Wednesday, 24 Apr 2024

Opinion | Before We Invest Billions in This Clean Fuel, Let’s Make Sure It’s Actually Clean

Down on Page 118 of the ambitious climate law Congress passed last summer is a detail that has the potential to transform America’s energy system: a tax credit for what’s known as “clean hydrogen,” a powerful fuel produced with low or even zero carbon emissions. It’s a provision that could replace a lot of the dirty fossil fuels in the sectors of the economy that are hardest to clean up, like heavy industry and aviation.

But depending on how it’s executed, it also has the potential to make things worse. In the balance hangs President Biden’s climate legacy — and the possibility of going in the wrong direction on climate change.

The provision has to do with how hydrogen is produced: through a process called electrolysis, which uses electricity to split water molecules. How that electricity is generated determines how clean the process is, with a rainbow of categories from gray, which the industry uses to designate hydrogen produced using natural gas, to green, for hydrogen made with clean electricity. Right now, almost all hydrogen produced in this country is gray.

The tax credit is huge, and could pay out upward of $100 billion in investment, enough to transform the industry. But one estimate suggests that lax rules could double the greenhouse gas pollution already created by today’s dirty gray hydrogen to more than 220 million tons of carbon emissions per year. That’s like 26 new coal plants belching out pollution every year. And fossil fuel companies like BP and utilities like Constellation are already lobbying the government for the loose rules that could create a dirty hydrogen monster.

If the Treasury Department sticks to the letter of the law as it writes the rules in the coming months, green hydrogen could flourish, helping to cut America’s — and the world’s — carbon pollution considerably. It comes down to three key principles.

First, hydrogen projects must draw on new clean power. If a hydrogen plant just pulls clean power from the grid, then it’s not creating additional power; it’s simply diverting power that could otherwise be used for running an electric vehicle or heating a home. In fact, it would actually make the grid dirtier, since most utilities would respond to the increased demand by burning fossil fuels. That hydrogen cannot in any honest way be called “clean.”

The second principle is that a hydrogen project needs to be drawing on new clean energy nearby. A company in Wyoming that uses coal to make hydrogen should not be able to dress itself up as green by buying a renewable energy credit from California, whose grid already has many clean energy sources. To avoid this, the government must require that the new clean power be delivered to the same grid where the hydrogen plant draws its electricity.

▶ **EXERCISE 1**
Answer these questions about the opinion piece on clean hydrogen.
(a) On what page of the climate law does the clean hydrogen tax credit appear?
(b) What color does the industry use to designate hydrogen produced using natural gas?
(c) How many new coal plants does the piece say the added pollution from lax rules would be like?
▶ **EXERCISE 2**
Write the next part of the opinion piece on the clean hydrogen tax credit, picking up right after its final sentence.

▶ **MATERIAL SUPPLIED**
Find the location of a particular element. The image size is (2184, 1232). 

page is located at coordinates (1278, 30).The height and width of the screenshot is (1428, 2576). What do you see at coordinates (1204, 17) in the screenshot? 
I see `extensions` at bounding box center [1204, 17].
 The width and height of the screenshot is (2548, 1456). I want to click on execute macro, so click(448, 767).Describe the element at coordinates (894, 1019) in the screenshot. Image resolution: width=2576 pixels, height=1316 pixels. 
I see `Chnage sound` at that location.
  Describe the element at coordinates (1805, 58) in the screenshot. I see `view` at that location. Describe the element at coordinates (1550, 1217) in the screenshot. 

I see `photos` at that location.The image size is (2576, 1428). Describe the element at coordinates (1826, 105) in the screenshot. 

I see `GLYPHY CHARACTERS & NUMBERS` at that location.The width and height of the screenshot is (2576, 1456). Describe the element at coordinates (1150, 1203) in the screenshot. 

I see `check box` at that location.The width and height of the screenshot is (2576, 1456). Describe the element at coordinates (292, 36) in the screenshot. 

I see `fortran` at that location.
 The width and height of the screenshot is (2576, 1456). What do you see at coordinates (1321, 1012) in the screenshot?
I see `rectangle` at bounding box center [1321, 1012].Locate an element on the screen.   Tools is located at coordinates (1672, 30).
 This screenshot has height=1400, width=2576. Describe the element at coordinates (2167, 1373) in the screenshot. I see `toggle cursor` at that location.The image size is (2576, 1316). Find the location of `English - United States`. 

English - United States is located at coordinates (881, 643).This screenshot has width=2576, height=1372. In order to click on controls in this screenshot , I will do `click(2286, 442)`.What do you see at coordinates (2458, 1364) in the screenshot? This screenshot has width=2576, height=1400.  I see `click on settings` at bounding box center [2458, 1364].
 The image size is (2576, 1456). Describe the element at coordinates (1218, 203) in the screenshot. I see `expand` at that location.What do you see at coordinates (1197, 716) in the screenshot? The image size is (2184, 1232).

▶ **OUTPUT 1**
(a) Page 118
(b) Gray
(c) 26 new coal plants every year

▶ **OUTPUT 2**
And finally, hydrogen needs to be produced at the same time of day that the new clean energy is flowing into the grid, to ensure that it doesn’t end up using electricity from dirtier sources that are available at other times of day. If a hydrogen plant operates at night, when the sun has gone to bed and the only electricity available is from dirty sources, it shouldn’t be able to say it’s using solar power — not unless it’s drawing from a battery that stored the clean power.

This is called “hourly matching,” and although some companies claim it isn’t cost-effective, Google is already using the approach, and so is the country’s largest electricity market, which covers 13 states and 65 million people in the Mid-Atlantic and Midwest.

A hydrogen plant built next to a new wind project would clearly pass the three-part test. When the wind was blowing, the plant would produce hydrogen. It could also ramp down hydrogen production to supply power to the grid when it was most needed. This is exactly the sort of flexible operations that we need as more wind and solar come online.

And if the Treasury Department finds it all too complicated to regulate, then it should just make a simple rule: It will subsidize only new clean energy projects that create hydrogen on site.

The alternative is dirty hydrogen projects that increase pollution. Already, Constellation wants to use the generous federal subsidies to divert clean power from the grid to hydrogen plants. But we know that would make the grid dirtier.

Thankfully, a broad coalition of corporate leaders, renewable energy developers, environmental groups, academics, and even hydrogen companies have asked the Biden administration to follow the clear intent of the law by setting rules that don’t increase pollution. Lax standards will reward bad behavior and undermine the potential of clean hydrogen. To take on climate change, we need all the legitimately clean technologies we can get.